Examples of appropriate homework tasks in this area are:

  • a. Practice to reinforce number facts and tables.
  • b. Practice of mathematics taught in class.
  • c. Exposure to research and problem/solving tasks.
  • d. Journal writing.
  • e. Learning spelling words.

Years 6 and 7: Approximately 30 minutes per night or about 2 hours per week PLUS 15 to 30 minutes per night silent reading Monday to Thursday.

Effective homework in the upper primary years includes, but goes beyond practice and reinforcement exercises as in previous years. As with the middle primary years, it works best when the teacher develops a simple but effective routine for setting out the homework requirements. A diary/journal (or similar) will be used to assist the children to organise their schedule. Homework requirements should recognise the need for children to have time for out/of/school interests, friends, family, social activities and personal time.

Effective homework seeks to:

  • a. Strengthen independent study skills.
  • b. Motivate children to study by setting them interesting and challenging tasks that are related to their class work.

Examples of appropriate homework tasks in this area are:

  • a. Practice and reinforcement exercises arising from class work.
  • b. Short and longer term tasks that develop time management skills.
  • c. Book reviews.
  • d. Work that involves research and investigatory skills but recognises the limitation of the children's access to references and resources.
  • e. Puzzles and problem/solving challenges.

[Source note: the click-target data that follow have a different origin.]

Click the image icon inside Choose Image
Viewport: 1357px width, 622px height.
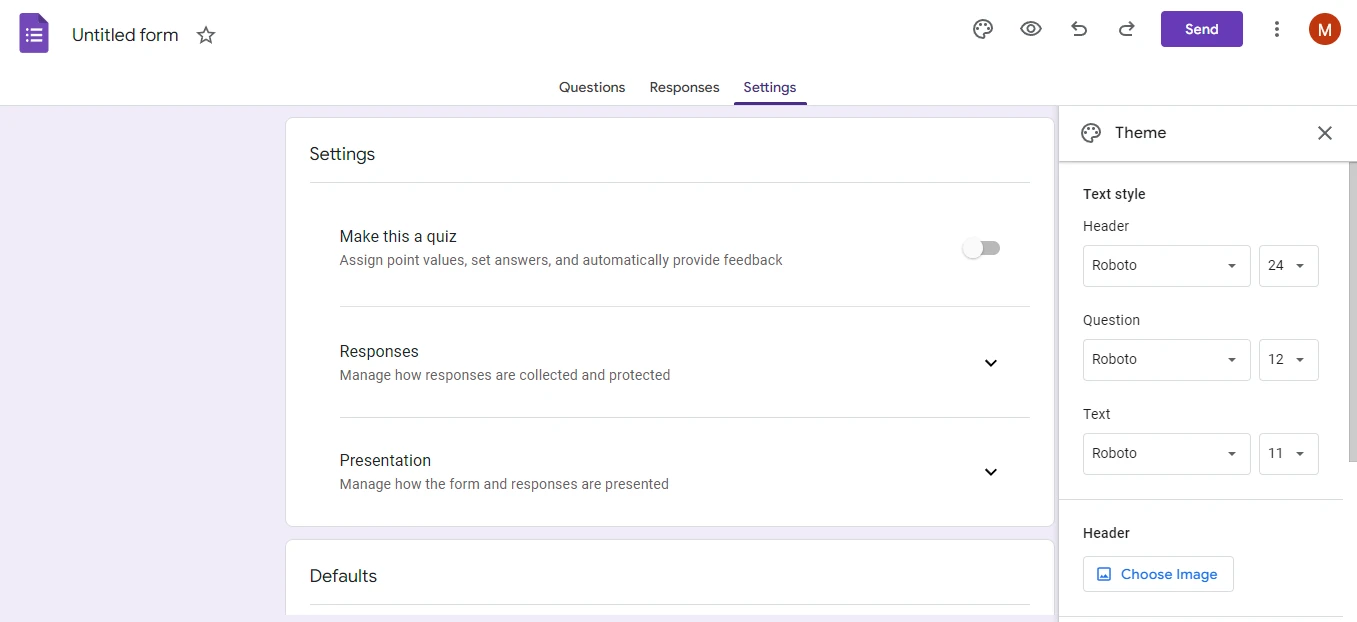pos(1104,574)
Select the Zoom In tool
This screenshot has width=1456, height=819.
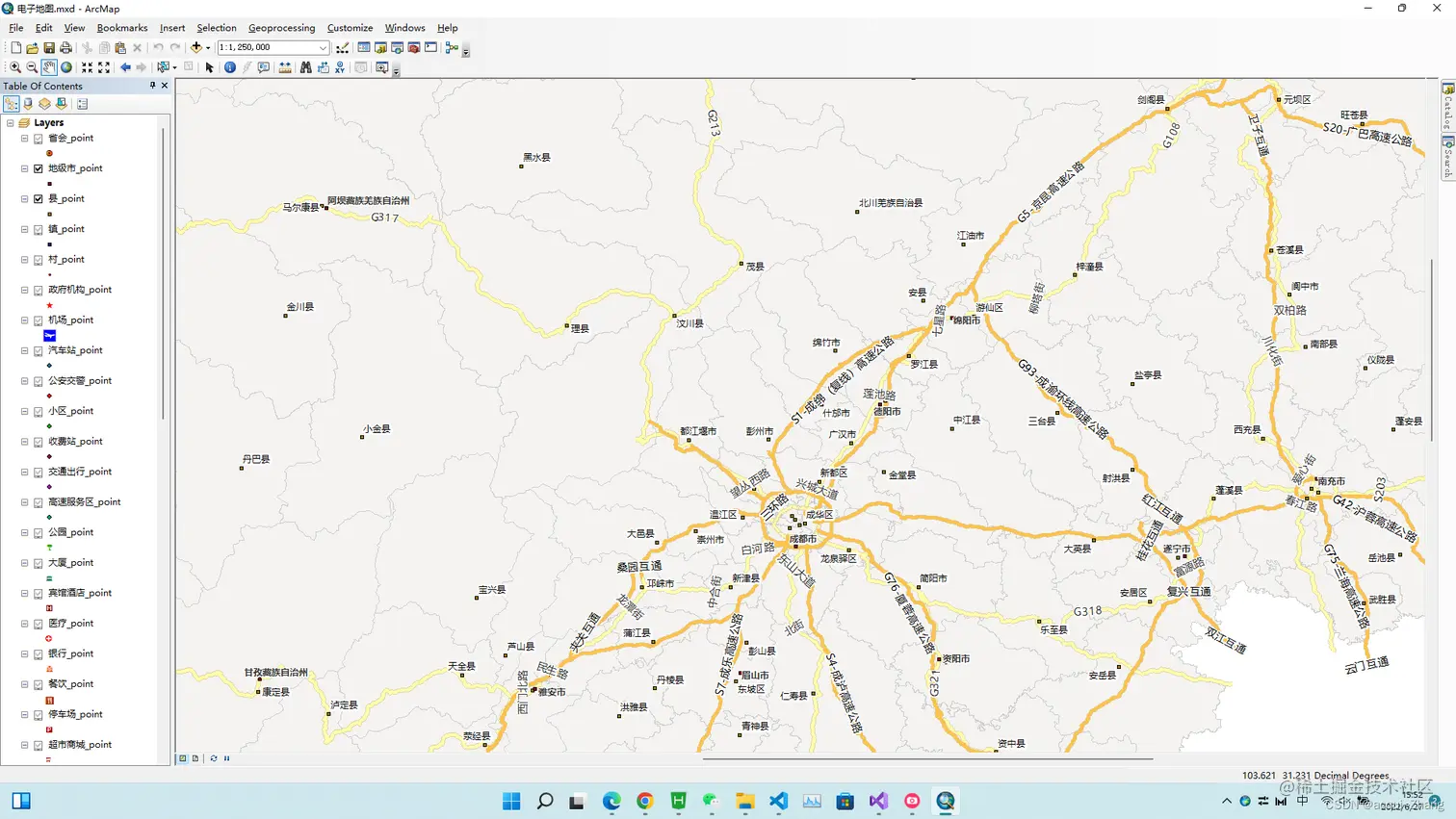(x=14, y=67)
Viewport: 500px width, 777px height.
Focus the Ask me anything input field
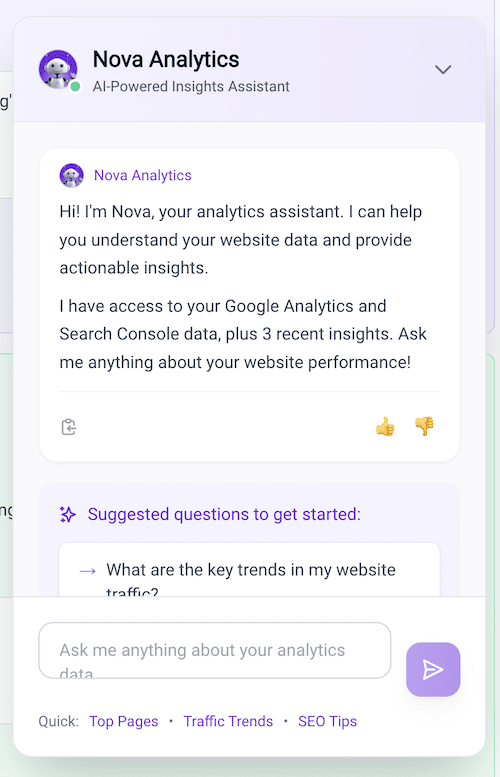[x=215, y=650]
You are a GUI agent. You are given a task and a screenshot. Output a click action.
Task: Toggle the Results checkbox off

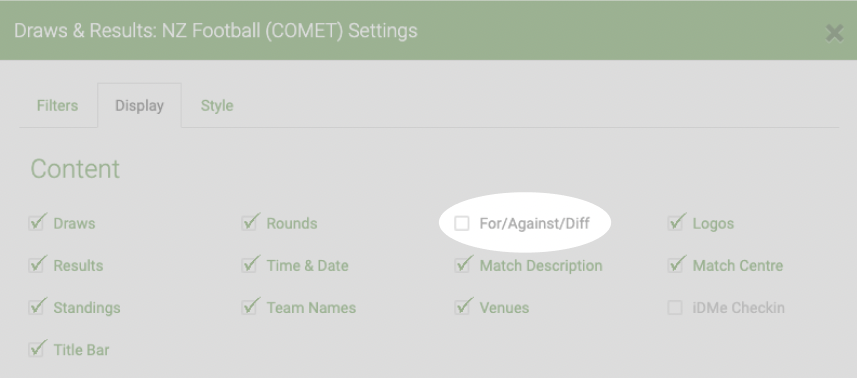[36, 265]
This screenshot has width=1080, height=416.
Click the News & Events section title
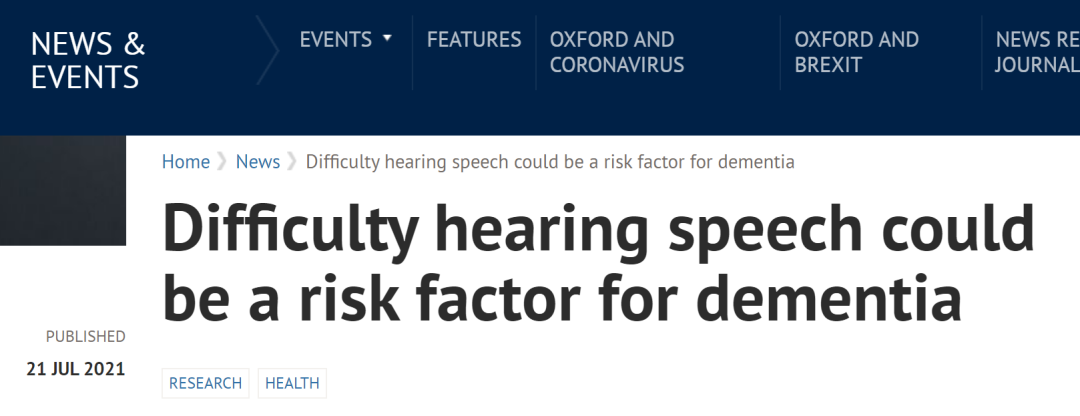[x=87, y=61]
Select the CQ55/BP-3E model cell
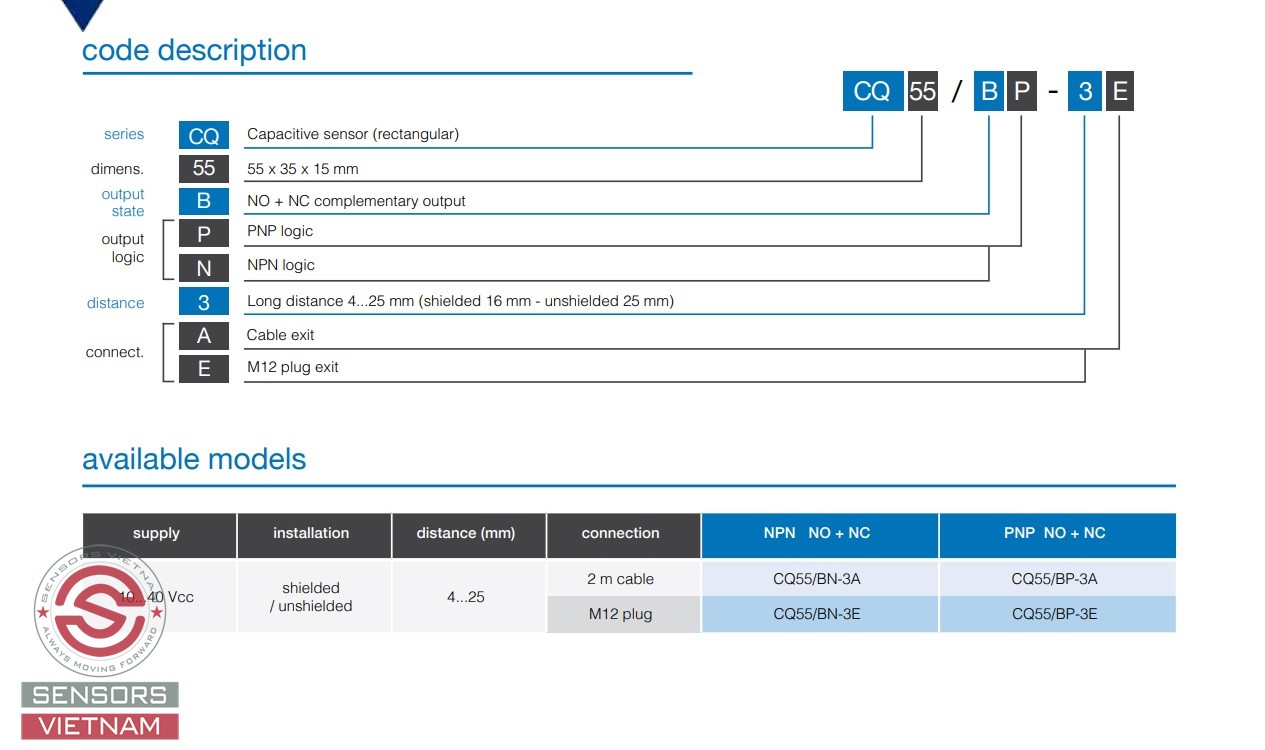 click(x=1056, y=614)
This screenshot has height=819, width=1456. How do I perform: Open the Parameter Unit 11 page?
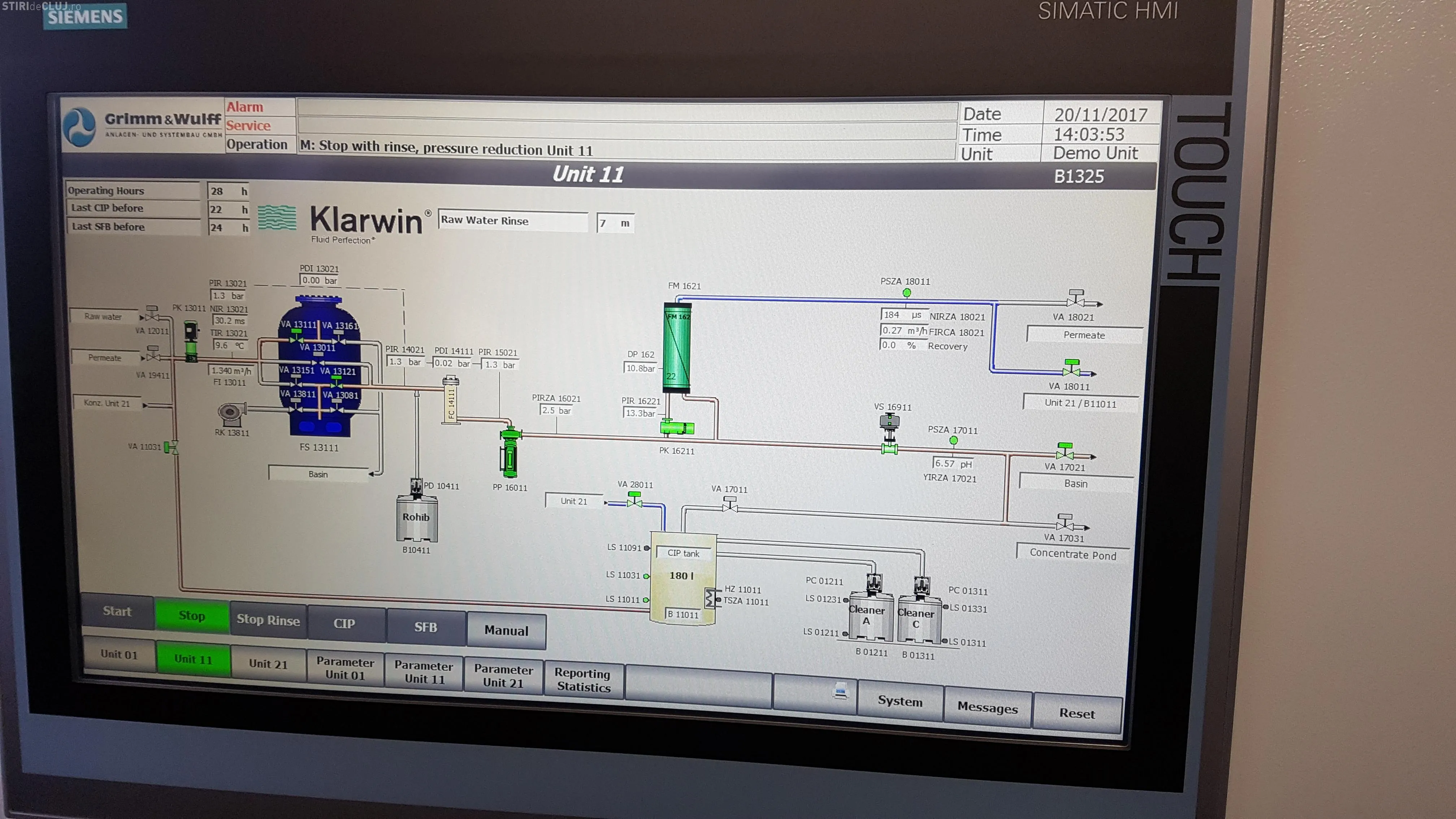pyautogui.click(x=424, y=672)
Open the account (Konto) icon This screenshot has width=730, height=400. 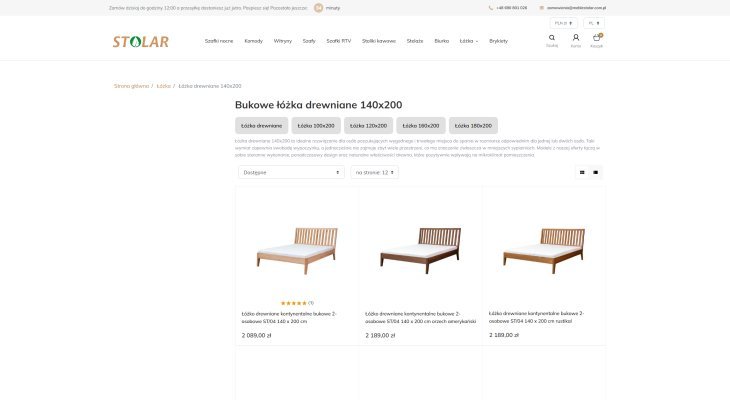click(x=576, y=38)
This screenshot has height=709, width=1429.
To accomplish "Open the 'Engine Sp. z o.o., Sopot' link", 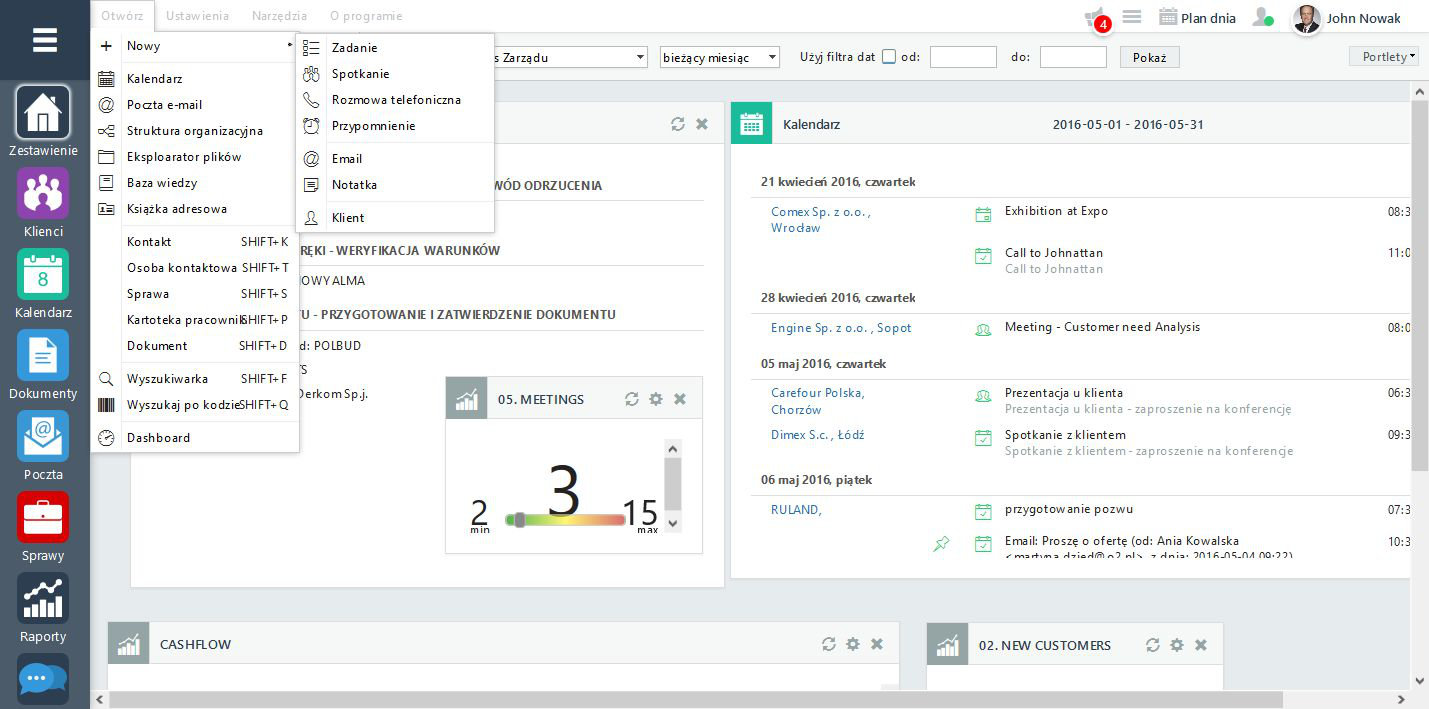I will click(841, 328).
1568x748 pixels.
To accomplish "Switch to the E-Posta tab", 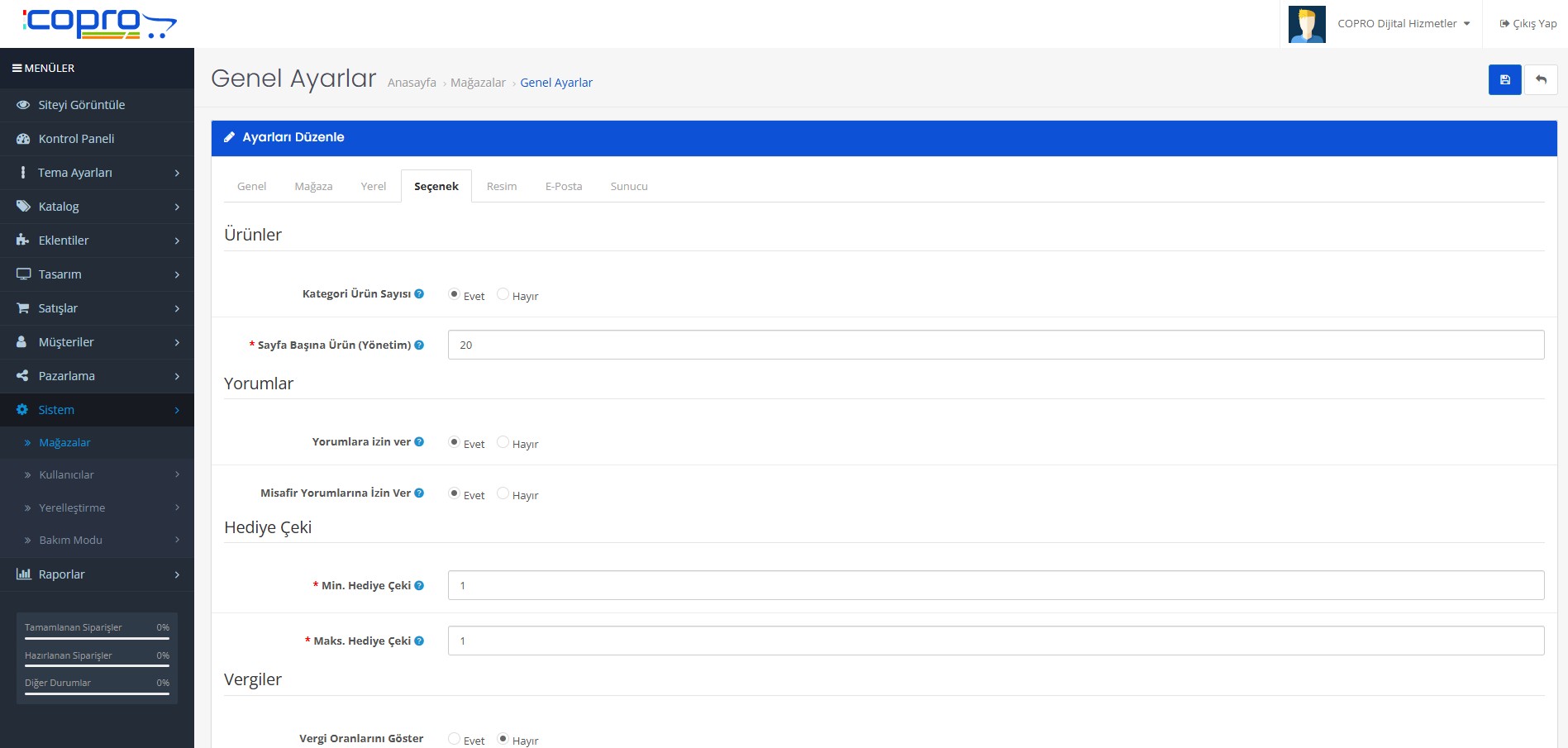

Stress Free Homework At Home

The following recommendations are included as parental information:

  • a. Provide your child with a quiet time and place to do homework. Switch off the T.V. Siblings need to respect that those engaged in homework should not be disturbed.
  • b. Show a genuine interest in your child's homework and become involved, but refrain from doing it for them.
  • c. Establish a homework routine and be aware of homework procedures e.g. Reading Folder and Homework Diary, Spelling Journal.
  • d. Ensure that your child has the tools necessary to complete the homework e.g. pens, pencils, calculator, ruler, eraser, glue, scissors and paper. Have an atlas and dictionary in the home.
  • e. Be willing to make the occasional visit to the school and/or public library with your child.
  • f. Keep in touch with your child’s teacher, especially if difficulties are experienced.
  • g. Note: Supervised access to the Internet may assist students engaged in research tasks but should not be considered essential.